« En 2020, la moitié de la planète pourrait manquer d’eau potable »

Alain Boinet, président-fondateur de l’ONG Solidarités International, dénonce le fléau de l’eau non potable qui fait 8 millions de morts par an.

Comment, en 2010, l’eau non potable peut-elle encore être la première cause de mortalité dans le monde avec 8 millions de victimes chaque année?

D’abord, il faut savoir que seuls les pays peu ou pas développés sont touchés, principalement en Afrique et en Asie du sud-est. Et il ne s’agit pas que de régions en manque d’eau. En République démocratique du Congo, par exemple, de nombreuses personnes sont victimes de l’eau non potable. Tout cela est essentiellement dû à l’insalubrité de l’eau, contaminée par l’activité humaine et animale. Cette insalubrité favorise la transmission de maladies comme le choléra, l’hépatite ou même la diarrhée, qui tue à elle seule 1,8 million d’enfants chaque année.

Les pays développés sont, eux aussi, victimes d’une activité humaine et animale très polluante, et l’eau non potable ne tue pas pour autant.

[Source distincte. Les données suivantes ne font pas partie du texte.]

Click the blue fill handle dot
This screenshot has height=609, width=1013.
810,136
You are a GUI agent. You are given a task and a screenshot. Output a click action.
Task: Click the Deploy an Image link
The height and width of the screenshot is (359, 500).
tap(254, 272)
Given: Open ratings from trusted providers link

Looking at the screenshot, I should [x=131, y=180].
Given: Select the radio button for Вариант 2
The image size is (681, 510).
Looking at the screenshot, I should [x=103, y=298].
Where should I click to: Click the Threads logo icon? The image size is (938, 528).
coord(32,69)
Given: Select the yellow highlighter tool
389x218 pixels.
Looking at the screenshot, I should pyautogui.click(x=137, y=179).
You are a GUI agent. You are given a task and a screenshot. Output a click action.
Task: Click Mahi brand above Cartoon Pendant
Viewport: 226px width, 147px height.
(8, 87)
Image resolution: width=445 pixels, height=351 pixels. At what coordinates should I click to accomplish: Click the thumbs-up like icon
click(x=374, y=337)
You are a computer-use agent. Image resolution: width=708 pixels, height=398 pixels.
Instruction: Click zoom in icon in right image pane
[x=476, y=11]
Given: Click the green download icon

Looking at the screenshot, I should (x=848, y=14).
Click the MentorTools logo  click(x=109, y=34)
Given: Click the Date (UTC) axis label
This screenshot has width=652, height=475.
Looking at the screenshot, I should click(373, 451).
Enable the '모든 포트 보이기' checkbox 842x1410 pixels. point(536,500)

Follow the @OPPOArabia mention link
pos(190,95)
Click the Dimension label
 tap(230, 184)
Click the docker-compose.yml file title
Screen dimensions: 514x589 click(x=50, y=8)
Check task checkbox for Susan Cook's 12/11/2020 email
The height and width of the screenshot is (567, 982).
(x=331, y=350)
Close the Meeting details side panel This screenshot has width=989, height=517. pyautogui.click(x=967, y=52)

Il y a plusieurs raisons à cela. D’abord, dans les pays développés, l’eau est traitée. Croyez-moi, il y aurait beaucoup plus de problèmes en France si les gens devaient boire directement l’eau de la Seine! Ensuite, nous avons, ici, les moyens de soigner des maladies comme la diarrhée ou l’hépatite. Enfin, tous les habitants des pays développés ont, en général, accès à l’eau potable sans difficulté. A moins d’une grave crise, je ne pense donc pas que nous soyons un jour confrontés à ce fléau en France. D’ailleurs, beaucoup de Français ne sont même pas au courant que l’eau non potable tue autant.

Doit-on craindre une aggravation, dans d’autres pays, dans les années à venir?

Oui. Si on ne fait rien, en 2020, la moitié de la planète pourrait manquer d’eau potable, contre un quart actuellement. Les changements climatiques pourraient rendre la situation encore plus difficile encore. Si l’on ajoute à cela l’explosion démographique, une aggravation est à craindre. On ne peut malgré tout pas nier que des progrès ont été faits, principalement en Inde et en Chine. Mais ces améliorations sont mal réparties.

L’eau peut-elle devenir un enjeu géopolitique majeur dans les prochaines années?

C’est difficile à dire. Aujourd’hui, même si on en parle beaucoup, il n’existe que très peu de véritables guerres de l’eau. Mais il y a d’ores et déjà beaucoup de tensions liées à ces questions. En Chine, par exemple, le gouvernement a décidé de réunir tous les autres pays traversés par le Mékong (Vietnam, Laos, Cambodge, Thaïlande, Birmanie). Devant la multiplication des barrages construits par le gouvernement de Pékin, qui selon eux assèchent le fleuve, ils craignaient de ne plus voir le Mékong arriver jusqu’à la mer.

Autre exemple, plus frappant: le Soudan, où le manque d’eau est à l’origine de beaucoup de tensions et est même considéré par certains comme un des éléments déclencheurs du conflit qui a ravagé le Darfour.

Comment votre ONG intervient-elle dans les pays touchés par le manque d’eau potable?

Nous avons plus de quinze missions à travers le monde actuellement, en Afghanistan, au Libéria, dans le nord du Kenya… Nous avons mis en place un programme d’accès à l’eau potable avec des forages et un traitement de l’eau. Dernièrement, nous sommes intervenus en Haïti afin de répondre à l’urgence humanitaire.

Notre priorité est de réduire la mortalité. Ensuite, le reste viendra tout seul. On se rend compte que l’accès à l’eau potable est un véritable facteur de développement et suffirait parfois à améliorer bien des situations.

Pour sensibiliser le public à notre combat, jusqu’au 22 mars, date de la journée mondiale de l’eau, nous allons installer une grande fontaine, un peu spéciale, sur la place du Palais Royal, à Paris.